Q: Weren't there factors in French history that contributed to the Revolution going out of control?

A: I believe this comes from the way in which France, as opposed to England, confronted the problem of reform. It is true that the state was too oppressive and powerful. but that was not fatal. Human responsibility was crucial. If Louis XVI had not been an idiot, even though a brave idiot, things might have developed differently. I spent much of my life studying significant long term trends and am a founder of quantitative history, but I still believe that luck and men count.

The Revolution led to a break in moral values that had crucial demographic repercussions. For ten years there was no veneration of the saints or study of the catechism. Victor Hugo, for example, never knew if he had been baptized, and when he was married to a Catholic woman, it was the philosopher Lamennais, by then a lapsed priest. who furnished him with a false certificate of baptism.
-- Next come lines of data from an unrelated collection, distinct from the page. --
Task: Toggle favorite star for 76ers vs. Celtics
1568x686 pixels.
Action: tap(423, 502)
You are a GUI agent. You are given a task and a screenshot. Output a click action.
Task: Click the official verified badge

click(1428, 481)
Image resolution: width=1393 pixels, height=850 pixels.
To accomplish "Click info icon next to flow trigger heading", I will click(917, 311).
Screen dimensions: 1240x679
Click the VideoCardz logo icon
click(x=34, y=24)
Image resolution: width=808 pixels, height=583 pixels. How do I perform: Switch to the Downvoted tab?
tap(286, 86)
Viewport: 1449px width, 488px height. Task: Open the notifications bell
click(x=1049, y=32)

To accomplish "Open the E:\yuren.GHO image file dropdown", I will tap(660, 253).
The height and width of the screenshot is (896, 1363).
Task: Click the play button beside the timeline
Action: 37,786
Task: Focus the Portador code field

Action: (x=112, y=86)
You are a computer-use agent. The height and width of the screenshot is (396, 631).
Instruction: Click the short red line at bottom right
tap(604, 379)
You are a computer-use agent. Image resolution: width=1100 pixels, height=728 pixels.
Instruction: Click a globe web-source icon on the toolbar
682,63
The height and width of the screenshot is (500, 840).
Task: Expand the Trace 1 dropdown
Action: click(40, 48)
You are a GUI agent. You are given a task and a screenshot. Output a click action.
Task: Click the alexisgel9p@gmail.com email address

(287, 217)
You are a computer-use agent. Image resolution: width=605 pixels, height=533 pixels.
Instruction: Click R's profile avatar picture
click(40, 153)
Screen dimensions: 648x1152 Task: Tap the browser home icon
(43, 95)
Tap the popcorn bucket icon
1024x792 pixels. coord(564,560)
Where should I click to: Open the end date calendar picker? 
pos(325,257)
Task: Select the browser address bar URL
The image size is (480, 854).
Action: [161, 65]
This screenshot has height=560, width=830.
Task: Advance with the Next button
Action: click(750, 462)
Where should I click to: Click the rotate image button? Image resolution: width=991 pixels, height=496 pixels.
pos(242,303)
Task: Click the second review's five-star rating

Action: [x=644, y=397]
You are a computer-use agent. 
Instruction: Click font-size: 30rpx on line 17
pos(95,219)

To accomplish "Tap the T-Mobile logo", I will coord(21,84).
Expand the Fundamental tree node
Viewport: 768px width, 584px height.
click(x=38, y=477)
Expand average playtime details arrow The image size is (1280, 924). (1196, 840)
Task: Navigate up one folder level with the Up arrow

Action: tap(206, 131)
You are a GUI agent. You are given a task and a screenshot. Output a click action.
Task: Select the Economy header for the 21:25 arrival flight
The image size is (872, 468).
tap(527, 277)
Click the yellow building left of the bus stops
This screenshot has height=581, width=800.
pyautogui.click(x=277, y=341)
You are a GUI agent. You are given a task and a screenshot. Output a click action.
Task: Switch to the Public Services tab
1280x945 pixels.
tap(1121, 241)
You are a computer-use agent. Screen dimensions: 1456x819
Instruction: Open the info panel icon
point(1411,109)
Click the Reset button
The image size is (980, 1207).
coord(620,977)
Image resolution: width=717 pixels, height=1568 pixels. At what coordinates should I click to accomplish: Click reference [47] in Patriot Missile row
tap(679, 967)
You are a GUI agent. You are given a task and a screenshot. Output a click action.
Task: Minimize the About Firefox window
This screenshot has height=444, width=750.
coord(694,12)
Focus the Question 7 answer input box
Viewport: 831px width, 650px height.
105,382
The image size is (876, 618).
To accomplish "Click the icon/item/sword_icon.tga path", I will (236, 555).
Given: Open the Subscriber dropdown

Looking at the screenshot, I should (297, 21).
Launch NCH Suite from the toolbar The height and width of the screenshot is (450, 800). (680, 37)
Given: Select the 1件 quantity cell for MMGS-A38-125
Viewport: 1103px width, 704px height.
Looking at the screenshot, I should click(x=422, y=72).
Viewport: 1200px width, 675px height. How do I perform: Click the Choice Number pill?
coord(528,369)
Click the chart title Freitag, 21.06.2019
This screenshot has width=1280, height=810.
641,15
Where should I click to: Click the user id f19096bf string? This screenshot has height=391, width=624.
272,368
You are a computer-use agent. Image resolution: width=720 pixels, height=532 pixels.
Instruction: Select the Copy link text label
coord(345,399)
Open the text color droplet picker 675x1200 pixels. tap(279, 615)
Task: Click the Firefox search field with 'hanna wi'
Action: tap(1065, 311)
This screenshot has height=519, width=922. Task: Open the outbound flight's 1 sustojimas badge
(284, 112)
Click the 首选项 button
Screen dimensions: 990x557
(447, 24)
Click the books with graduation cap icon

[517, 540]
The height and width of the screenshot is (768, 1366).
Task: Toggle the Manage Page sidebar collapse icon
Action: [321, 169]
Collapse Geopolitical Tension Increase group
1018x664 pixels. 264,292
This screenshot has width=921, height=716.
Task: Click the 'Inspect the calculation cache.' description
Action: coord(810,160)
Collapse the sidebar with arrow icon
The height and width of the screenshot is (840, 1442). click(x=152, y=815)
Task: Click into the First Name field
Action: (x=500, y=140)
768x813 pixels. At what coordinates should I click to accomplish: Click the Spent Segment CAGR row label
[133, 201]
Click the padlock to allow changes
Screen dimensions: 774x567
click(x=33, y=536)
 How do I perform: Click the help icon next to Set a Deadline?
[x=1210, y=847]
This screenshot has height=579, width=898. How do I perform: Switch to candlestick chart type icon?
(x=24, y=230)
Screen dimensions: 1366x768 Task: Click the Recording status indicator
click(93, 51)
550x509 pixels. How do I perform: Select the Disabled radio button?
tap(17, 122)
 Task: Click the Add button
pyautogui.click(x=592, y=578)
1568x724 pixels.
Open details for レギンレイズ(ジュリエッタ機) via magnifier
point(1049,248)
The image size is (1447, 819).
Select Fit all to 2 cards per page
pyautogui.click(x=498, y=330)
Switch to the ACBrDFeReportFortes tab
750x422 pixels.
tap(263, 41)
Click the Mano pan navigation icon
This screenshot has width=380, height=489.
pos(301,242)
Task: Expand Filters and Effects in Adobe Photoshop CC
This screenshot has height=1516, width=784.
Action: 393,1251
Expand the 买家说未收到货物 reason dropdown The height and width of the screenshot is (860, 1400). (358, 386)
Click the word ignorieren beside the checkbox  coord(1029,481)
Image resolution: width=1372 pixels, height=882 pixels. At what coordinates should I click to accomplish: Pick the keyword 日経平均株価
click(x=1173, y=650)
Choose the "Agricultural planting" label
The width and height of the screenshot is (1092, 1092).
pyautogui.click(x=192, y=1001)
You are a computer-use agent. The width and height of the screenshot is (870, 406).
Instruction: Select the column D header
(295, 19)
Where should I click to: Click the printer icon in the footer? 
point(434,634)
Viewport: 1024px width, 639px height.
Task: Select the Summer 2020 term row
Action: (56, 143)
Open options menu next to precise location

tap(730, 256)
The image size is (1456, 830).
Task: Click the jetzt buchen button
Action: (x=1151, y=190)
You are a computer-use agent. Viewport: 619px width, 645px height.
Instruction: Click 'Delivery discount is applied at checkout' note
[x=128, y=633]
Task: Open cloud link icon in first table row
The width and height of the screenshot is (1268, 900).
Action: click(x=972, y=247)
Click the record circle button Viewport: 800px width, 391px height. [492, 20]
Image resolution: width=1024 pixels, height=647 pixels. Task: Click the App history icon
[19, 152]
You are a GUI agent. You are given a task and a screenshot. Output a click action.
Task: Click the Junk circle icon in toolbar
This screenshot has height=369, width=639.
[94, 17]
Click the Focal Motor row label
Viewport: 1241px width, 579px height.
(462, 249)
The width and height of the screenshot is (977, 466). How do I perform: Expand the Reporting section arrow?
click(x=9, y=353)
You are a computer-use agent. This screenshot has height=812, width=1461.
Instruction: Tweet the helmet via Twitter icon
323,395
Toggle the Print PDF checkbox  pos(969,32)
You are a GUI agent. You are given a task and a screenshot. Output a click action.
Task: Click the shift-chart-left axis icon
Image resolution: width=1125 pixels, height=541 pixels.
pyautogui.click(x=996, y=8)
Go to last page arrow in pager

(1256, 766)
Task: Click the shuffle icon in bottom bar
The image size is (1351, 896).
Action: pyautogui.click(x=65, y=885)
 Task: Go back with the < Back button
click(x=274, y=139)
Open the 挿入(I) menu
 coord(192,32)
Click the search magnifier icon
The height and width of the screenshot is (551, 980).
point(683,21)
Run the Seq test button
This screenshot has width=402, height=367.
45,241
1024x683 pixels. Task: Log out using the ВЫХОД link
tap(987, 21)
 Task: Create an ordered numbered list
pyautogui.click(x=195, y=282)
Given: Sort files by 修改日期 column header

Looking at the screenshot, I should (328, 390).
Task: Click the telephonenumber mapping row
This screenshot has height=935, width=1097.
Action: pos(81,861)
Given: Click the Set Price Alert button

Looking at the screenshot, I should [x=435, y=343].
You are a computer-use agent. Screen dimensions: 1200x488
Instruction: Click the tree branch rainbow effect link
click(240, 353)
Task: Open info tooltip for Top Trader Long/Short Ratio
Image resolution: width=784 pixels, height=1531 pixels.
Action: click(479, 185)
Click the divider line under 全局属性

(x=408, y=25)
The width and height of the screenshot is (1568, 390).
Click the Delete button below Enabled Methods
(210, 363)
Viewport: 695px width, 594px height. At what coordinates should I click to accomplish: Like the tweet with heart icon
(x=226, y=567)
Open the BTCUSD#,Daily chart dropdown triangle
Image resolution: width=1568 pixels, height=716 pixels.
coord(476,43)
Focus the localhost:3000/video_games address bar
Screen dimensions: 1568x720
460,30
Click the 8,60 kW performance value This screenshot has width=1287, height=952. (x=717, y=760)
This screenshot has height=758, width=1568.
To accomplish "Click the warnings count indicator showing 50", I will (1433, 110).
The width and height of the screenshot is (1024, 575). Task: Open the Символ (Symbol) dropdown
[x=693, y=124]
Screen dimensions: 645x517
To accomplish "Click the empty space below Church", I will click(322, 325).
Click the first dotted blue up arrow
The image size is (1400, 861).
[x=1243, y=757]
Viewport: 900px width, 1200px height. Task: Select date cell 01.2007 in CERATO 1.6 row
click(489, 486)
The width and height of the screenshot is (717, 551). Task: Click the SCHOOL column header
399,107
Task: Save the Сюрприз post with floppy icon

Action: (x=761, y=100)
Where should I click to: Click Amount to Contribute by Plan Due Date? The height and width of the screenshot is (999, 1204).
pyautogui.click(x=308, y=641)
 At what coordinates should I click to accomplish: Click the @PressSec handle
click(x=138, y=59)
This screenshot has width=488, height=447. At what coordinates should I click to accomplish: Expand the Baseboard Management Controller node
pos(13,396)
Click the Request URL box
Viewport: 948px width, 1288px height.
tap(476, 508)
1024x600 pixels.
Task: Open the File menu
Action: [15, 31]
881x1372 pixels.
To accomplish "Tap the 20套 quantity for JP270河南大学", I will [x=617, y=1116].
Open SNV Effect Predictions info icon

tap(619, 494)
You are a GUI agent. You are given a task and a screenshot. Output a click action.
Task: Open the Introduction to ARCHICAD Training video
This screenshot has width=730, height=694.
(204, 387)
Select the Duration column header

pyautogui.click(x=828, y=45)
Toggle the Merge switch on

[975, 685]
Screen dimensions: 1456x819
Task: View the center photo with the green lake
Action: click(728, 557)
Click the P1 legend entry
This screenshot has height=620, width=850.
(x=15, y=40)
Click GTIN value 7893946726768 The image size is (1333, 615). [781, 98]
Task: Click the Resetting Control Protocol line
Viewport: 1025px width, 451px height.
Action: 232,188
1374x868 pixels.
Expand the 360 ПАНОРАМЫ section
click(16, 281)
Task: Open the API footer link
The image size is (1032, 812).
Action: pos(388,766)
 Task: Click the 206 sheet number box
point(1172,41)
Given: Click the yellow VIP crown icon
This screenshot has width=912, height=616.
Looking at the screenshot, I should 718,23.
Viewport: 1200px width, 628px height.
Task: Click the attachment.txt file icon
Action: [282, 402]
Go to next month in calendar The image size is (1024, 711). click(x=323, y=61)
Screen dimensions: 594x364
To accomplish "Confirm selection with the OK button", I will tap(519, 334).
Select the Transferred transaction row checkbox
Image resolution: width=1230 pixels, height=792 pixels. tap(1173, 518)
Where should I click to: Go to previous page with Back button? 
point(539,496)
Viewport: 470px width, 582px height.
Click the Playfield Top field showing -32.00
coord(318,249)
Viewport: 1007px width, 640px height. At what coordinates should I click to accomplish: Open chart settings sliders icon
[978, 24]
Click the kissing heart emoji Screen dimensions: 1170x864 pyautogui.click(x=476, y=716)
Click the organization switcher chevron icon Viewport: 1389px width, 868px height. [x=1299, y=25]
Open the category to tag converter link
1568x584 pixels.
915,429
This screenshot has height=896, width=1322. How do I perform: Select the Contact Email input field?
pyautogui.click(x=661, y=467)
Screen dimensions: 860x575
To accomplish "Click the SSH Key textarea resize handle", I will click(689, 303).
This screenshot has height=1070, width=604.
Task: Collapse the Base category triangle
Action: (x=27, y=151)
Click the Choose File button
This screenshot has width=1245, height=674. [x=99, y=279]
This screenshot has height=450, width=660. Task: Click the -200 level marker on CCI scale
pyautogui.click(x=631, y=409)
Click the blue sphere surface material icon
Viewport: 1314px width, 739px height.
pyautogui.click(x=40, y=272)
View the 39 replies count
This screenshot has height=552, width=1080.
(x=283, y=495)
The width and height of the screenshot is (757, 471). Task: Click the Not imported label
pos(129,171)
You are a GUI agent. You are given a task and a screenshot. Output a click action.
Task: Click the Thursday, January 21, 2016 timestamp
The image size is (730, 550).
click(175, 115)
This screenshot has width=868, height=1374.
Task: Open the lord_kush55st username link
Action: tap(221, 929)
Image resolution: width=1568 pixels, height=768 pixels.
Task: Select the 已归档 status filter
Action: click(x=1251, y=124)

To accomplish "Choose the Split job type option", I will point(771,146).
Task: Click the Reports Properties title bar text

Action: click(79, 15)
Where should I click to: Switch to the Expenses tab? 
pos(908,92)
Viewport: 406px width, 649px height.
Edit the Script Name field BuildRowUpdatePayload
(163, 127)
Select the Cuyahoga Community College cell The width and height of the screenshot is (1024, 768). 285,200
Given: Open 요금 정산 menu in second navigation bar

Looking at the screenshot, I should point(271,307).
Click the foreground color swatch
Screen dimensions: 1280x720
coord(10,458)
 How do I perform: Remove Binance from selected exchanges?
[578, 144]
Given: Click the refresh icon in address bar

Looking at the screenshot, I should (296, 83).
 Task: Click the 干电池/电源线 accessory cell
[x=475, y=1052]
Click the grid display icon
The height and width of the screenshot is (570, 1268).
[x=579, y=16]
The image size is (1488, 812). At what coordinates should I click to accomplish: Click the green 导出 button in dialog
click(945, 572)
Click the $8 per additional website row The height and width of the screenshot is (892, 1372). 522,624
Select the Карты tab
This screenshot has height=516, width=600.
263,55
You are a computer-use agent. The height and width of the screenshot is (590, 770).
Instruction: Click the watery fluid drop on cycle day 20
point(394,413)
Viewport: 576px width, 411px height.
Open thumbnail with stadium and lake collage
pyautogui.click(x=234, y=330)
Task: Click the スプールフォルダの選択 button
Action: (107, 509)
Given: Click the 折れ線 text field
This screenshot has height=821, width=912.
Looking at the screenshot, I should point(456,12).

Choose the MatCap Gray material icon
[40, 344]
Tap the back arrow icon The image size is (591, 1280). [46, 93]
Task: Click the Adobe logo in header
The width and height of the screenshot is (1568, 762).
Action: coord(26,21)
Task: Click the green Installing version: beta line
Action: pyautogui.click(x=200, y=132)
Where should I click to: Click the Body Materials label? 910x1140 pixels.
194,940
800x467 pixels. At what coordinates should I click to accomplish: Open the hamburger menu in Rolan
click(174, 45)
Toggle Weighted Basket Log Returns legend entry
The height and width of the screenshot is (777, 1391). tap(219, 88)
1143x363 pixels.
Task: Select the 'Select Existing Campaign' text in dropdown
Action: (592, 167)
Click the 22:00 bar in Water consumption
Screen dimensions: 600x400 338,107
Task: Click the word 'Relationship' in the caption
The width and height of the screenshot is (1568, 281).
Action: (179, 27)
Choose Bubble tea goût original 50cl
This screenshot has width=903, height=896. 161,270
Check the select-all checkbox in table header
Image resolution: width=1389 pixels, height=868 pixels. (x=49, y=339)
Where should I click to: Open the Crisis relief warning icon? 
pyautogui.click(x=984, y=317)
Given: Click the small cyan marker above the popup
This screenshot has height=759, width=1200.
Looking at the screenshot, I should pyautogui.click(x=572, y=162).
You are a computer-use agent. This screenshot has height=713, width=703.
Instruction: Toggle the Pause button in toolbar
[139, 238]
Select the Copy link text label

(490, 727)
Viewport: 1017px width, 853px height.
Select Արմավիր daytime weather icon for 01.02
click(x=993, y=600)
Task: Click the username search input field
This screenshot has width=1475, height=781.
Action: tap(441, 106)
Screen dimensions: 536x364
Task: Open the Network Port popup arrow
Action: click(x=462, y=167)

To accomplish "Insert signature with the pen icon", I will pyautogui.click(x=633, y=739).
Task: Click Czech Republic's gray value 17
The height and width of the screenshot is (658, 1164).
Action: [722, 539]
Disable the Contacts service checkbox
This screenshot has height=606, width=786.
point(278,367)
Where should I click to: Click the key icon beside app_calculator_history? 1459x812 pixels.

Q: But still, one can argue that the Revolution brought an end to absolute Monarchy

A: But what is absolute monarchy? Central power was infinitely more oppressive, more coercive after the Revolution under Napoleon than under the king. When Louis XVI agreed to an edict of tolerance in favor of the Protestants, and this before the Revolution, he did so in the tradition of an early French king, Henry IV; he showed the way towards reforming the monarchy. It should have continued in this direction.

Sill today one must assume the past. I am for reconciliation among French people but this reconciliation must be made centered on truth and not on denying historical facts.